One concerning aspect of the study by Dowden et al., (2008) is the way they firstly identify that staff are all aware of the problems, but in the conclusions suggest continued or increased education and awareness will correct the problem. Given that the shortcomings were exposed by staff interviews, and that in some instances staff are well aware of procedures and resources to alleviate pain, but still fail to utilise them, this approach cannot be considered scientific or evidence based. The problem appears to be one of staff attitudes and resistance to change rather than a lack of knowledge or resources. This supports the views of Simons et al. (2003) and Walco et al. (2003) and suggests that staff may not implement new strategies unless forced to do so.

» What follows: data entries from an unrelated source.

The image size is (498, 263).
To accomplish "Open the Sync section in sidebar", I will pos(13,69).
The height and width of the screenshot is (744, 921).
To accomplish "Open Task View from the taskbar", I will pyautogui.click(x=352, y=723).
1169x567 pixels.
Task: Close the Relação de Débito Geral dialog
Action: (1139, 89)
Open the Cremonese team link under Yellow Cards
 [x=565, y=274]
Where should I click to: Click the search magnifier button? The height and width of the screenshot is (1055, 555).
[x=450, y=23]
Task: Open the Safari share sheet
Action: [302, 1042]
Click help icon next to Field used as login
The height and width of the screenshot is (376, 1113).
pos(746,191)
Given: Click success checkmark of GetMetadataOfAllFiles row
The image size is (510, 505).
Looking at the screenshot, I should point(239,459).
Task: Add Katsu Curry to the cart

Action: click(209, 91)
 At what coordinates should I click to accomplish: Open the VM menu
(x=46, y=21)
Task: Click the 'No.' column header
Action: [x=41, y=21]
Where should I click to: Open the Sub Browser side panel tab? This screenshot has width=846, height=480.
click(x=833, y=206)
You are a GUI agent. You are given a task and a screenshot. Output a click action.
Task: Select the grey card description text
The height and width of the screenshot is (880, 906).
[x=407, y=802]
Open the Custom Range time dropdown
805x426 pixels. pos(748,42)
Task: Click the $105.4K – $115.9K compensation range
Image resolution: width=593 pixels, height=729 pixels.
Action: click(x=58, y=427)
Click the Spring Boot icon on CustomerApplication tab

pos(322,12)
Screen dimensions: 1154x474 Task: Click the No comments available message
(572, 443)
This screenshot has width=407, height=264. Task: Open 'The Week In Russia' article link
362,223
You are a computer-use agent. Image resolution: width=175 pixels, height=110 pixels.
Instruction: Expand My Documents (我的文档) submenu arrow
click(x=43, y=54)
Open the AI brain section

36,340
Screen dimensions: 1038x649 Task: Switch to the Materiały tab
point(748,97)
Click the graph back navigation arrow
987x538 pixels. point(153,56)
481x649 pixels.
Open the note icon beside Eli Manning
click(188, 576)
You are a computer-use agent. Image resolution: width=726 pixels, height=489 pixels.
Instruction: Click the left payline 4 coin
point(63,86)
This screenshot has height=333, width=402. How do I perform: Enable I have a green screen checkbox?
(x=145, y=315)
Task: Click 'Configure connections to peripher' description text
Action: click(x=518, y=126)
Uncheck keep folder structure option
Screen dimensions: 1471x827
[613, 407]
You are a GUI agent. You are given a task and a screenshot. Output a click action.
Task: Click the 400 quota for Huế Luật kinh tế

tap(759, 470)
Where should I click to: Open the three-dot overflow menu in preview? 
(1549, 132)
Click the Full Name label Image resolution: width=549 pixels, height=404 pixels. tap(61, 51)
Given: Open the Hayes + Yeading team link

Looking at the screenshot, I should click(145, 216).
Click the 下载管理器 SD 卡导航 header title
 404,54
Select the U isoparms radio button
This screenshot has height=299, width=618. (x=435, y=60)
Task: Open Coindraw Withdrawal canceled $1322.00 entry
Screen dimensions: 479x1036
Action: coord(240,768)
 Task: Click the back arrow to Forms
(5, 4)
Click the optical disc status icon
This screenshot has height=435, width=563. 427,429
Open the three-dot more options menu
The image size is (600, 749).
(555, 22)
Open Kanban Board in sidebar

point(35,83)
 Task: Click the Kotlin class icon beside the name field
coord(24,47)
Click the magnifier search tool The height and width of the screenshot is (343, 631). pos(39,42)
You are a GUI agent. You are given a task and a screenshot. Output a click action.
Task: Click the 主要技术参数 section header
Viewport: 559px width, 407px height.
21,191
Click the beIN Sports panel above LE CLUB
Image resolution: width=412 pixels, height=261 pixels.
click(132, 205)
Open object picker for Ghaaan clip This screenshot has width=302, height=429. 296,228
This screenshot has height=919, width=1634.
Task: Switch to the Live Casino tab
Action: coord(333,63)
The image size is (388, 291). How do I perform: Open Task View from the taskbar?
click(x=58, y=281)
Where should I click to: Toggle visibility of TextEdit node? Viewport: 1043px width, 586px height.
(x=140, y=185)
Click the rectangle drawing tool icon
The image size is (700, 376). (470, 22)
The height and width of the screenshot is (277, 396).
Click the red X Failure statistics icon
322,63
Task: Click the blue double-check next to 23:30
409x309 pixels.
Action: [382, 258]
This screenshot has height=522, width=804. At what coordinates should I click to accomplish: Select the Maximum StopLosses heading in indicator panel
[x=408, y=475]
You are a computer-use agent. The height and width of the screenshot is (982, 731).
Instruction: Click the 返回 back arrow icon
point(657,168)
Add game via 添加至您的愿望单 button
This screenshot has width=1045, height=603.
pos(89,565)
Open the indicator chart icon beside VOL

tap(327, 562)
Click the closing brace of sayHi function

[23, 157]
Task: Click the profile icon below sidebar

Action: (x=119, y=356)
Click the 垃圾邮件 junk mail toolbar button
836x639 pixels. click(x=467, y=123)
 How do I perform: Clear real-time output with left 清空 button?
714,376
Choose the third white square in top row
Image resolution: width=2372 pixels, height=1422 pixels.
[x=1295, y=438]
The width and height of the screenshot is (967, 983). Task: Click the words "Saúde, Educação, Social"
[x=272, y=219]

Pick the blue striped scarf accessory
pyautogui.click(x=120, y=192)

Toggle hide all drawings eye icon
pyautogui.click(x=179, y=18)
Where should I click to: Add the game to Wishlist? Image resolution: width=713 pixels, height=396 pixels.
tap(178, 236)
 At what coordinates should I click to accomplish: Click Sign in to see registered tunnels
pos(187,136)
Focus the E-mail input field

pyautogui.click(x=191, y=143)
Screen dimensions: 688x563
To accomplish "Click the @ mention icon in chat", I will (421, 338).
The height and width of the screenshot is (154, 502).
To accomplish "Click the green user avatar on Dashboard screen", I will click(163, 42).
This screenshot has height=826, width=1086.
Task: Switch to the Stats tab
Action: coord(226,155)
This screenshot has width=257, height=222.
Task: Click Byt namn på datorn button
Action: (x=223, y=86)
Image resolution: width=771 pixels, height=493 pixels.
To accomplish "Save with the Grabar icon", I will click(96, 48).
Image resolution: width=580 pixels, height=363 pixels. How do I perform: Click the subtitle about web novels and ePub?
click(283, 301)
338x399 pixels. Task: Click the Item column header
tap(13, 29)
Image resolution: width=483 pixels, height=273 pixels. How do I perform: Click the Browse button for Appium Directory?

In attempting to bring about changes to pain management practices within the paediatric field the commonly used methods of education, promotion, resourcing and awareness campaigns have been shown in multiple studies to be ineffective in changing the practices being employed, although these same studies show that the underlying beliefs responsible for poor pain management are being recognised as obsolete or discredited by many of the medical practitioners involved. Given that the problem has been identified, researched and discussed for over 2 decades without significant changes to practice (Ely, 2001) coercive methods such as those proposed by Walco et al. (2003) may be the most appropriate for effecting the changes needed if paediatric patients and their carers are to receive appropriate treatment for pain within the medical system. Pressure through medical associations and patient advocacy groups may result in legislated standards tied to accreditation. Pressure on individual facilities may result in policies defining minimum standards of patient care in relation to pain management, although Walco et al. identified that this does not necessarily result in improved treatment, even when specific assessments are introduced via policy and procedures.
Education of patients and, for this age group, their carers is one approach that could be used, but given the poor standards currently being provided, an educated patient base may come to distrust their medical providers, and conflict may result where patients carers demand unachievable levels of pain management in specific cases.